ST. ALBANS — The most moving and somber part of Relay for Life, the American Cancer Society’s annual fundraiser, has always been the luminaria ceremony.
In a normal year, those taking part in Relay stop walking and gather while bags decorated in honor of those who are struggling with cancer and those who have succumbed to the disease are lit. The names decorating those bags are read aloud while the crowd remains silent.
Because of the coronavirus, it wasn’t possible to hold Relay this year, but dedicated volunteers held the luminaria ceremony Saturday in an event called Light the Fight. Bags were purchased and decorated, and the names of those they honored read aloud. To avoid a large gathering the ceremony was broadcast live on the Facebook pages of Franklin County Relay for Life and the St. Albans Messenger.

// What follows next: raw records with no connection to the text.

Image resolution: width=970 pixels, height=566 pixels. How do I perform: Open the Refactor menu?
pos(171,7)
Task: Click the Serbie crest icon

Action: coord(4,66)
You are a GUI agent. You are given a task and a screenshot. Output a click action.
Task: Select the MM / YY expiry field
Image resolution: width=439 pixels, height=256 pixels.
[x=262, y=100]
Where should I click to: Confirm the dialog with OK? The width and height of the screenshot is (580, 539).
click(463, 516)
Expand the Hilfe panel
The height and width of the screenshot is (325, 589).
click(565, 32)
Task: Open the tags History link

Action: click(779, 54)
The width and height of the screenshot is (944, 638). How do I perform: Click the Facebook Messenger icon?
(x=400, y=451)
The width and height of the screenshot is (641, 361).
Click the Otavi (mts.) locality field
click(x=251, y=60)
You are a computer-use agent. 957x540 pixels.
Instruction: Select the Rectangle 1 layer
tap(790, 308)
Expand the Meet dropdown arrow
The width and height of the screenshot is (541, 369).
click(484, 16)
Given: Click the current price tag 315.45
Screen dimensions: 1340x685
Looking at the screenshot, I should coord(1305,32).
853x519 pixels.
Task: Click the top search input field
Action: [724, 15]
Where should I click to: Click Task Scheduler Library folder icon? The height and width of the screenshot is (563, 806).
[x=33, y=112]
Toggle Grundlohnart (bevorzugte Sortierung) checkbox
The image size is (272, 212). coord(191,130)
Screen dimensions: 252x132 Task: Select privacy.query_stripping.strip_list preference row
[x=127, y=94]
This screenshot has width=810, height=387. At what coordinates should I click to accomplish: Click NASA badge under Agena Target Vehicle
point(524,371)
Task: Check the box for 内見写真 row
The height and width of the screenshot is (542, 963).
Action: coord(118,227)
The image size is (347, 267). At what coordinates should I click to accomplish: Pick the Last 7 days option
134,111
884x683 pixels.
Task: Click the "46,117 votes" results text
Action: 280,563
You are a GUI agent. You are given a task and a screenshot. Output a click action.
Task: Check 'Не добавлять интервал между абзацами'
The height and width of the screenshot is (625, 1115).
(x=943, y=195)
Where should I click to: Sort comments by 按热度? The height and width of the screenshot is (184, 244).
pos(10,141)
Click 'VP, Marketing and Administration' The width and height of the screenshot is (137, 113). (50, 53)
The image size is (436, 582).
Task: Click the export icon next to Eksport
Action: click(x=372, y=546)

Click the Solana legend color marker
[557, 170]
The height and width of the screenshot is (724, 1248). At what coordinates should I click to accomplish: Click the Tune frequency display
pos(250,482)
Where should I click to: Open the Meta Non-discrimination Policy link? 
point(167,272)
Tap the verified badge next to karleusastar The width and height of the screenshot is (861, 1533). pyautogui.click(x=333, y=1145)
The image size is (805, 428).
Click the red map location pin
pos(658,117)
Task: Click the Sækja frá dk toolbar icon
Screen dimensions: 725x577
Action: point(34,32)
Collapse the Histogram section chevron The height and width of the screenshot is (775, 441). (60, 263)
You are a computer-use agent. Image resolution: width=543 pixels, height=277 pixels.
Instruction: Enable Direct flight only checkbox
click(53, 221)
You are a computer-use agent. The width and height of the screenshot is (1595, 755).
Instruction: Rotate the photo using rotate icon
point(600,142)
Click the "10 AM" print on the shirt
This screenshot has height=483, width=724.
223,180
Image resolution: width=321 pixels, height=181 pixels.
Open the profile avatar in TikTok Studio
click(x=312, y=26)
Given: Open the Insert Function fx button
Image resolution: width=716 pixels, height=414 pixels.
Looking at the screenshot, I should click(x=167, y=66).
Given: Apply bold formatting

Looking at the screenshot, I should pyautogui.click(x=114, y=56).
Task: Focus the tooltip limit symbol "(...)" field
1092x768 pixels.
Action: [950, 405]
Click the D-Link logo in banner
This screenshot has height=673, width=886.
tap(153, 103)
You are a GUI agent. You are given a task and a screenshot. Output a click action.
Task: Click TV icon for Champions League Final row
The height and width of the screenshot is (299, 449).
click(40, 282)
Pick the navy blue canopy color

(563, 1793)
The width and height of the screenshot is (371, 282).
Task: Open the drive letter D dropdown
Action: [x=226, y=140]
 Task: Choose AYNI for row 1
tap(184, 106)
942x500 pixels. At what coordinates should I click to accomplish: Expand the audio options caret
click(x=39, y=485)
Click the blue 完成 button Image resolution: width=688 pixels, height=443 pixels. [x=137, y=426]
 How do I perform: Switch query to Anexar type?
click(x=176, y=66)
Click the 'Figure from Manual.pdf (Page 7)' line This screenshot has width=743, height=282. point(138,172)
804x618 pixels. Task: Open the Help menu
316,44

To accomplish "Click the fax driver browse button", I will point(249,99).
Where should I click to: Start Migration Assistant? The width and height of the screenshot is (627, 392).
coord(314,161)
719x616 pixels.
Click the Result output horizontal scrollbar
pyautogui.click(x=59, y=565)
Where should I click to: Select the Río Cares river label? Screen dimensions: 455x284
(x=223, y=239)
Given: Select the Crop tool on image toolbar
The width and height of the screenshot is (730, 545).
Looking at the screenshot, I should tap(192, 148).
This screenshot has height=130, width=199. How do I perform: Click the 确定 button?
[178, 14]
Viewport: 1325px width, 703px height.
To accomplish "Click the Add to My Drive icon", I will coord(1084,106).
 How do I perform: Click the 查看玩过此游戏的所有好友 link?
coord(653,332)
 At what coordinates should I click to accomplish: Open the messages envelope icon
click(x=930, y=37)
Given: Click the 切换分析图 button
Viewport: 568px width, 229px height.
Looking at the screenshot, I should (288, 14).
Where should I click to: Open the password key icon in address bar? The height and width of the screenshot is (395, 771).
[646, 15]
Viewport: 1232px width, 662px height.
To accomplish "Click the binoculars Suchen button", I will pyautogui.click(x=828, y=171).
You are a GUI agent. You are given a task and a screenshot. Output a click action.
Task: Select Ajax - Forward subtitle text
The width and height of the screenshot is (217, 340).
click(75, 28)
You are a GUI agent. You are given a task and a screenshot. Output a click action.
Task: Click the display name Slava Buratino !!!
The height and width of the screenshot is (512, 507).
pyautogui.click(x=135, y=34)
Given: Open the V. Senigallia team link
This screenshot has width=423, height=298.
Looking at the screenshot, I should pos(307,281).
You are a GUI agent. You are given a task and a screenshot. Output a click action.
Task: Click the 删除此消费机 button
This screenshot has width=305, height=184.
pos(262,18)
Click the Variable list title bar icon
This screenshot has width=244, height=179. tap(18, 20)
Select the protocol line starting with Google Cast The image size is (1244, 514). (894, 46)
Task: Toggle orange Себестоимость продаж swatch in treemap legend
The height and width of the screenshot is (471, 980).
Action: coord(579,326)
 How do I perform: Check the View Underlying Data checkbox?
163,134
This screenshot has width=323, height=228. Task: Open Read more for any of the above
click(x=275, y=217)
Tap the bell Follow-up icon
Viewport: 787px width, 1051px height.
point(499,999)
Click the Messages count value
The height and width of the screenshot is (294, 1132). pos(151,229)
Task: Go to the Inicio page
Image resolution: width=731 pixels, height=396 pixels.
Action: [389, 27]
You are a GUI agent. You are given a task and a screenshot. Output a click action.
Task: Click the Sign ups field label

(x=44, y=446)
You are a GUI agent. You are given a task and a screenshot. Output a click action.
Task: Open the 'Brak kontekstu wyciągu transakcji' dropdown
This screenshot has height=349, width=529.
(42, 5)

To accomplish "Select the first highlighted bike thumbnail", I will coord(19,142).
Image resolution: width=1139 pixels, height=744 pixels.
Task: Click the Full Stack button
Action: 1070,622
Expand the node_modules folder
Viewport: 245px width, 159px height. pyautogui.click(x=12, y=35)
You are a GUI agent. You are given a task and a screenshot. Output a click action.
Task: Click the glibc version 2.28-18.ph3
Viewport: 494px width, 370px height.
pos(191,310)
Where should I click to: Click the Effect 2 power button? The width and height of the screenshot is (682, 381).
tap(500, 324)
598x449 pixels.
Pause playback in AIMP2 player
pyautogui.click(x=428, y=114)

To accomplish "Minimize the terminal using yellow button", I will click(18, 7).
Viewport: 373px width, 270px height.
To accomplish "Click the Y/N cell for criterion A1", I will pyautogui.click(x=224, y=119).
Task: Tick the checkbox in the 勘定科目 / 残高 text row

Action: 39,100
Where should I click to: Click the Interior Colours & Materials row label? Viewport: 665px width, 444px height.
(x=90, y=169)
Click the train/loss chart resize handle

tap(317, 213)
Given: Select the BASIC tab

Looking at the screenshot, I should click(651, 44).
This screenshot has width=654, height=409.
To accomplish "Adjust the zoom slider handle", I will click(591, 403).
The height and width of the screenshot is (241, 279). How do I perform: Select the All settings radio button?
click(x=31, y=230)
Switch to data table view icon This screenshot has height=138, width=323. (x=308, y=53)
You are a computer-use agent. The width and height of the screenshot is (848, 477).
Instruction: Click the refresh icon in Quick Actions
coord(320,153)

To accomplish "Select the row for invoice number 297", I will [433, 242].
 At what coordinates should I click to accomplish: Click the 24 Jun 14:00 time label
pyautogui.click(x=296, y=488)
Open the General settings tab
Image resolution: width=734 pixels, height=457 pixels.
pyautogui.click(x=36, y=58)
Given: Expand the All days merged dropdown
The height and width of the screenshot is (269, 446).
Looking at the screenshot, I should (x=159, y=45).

Instead of being placed around the track, the bags, which were lit with purple tea lights, were placed on the bleachers beside the track to spell out the word “hope.”
When asked why they organized this event, Heather Winther from the American Cancer Society of Vermont said, “We wanted to create HOPE at a time where we are all going through difficult circumstances and possible separation from those we love. What better way to bring light to a dark time then to literally come together as a community to light up the night sky and send out a positive message? Whether you were on the field or watching from home on Facebook LIVE, we all shared an emotional and intimate moment with the soft glow of each luminaria lit in remembrance of a life touched by cancer. Together, we held a moment of silence to remember the loved ones they’re dedicated to.”
Chelsea Champagne was among the volunteers at the Collins Perley Sports & Fitness Center on Saturday, helping to set up bags in 90 degree heat. “It’s nice to still be able to do something,” she said.
Champagne became involved with Relay a year after her father’s death from lung cancer. “It was devastating,” she said.”I needed a productive way to honor my dad.”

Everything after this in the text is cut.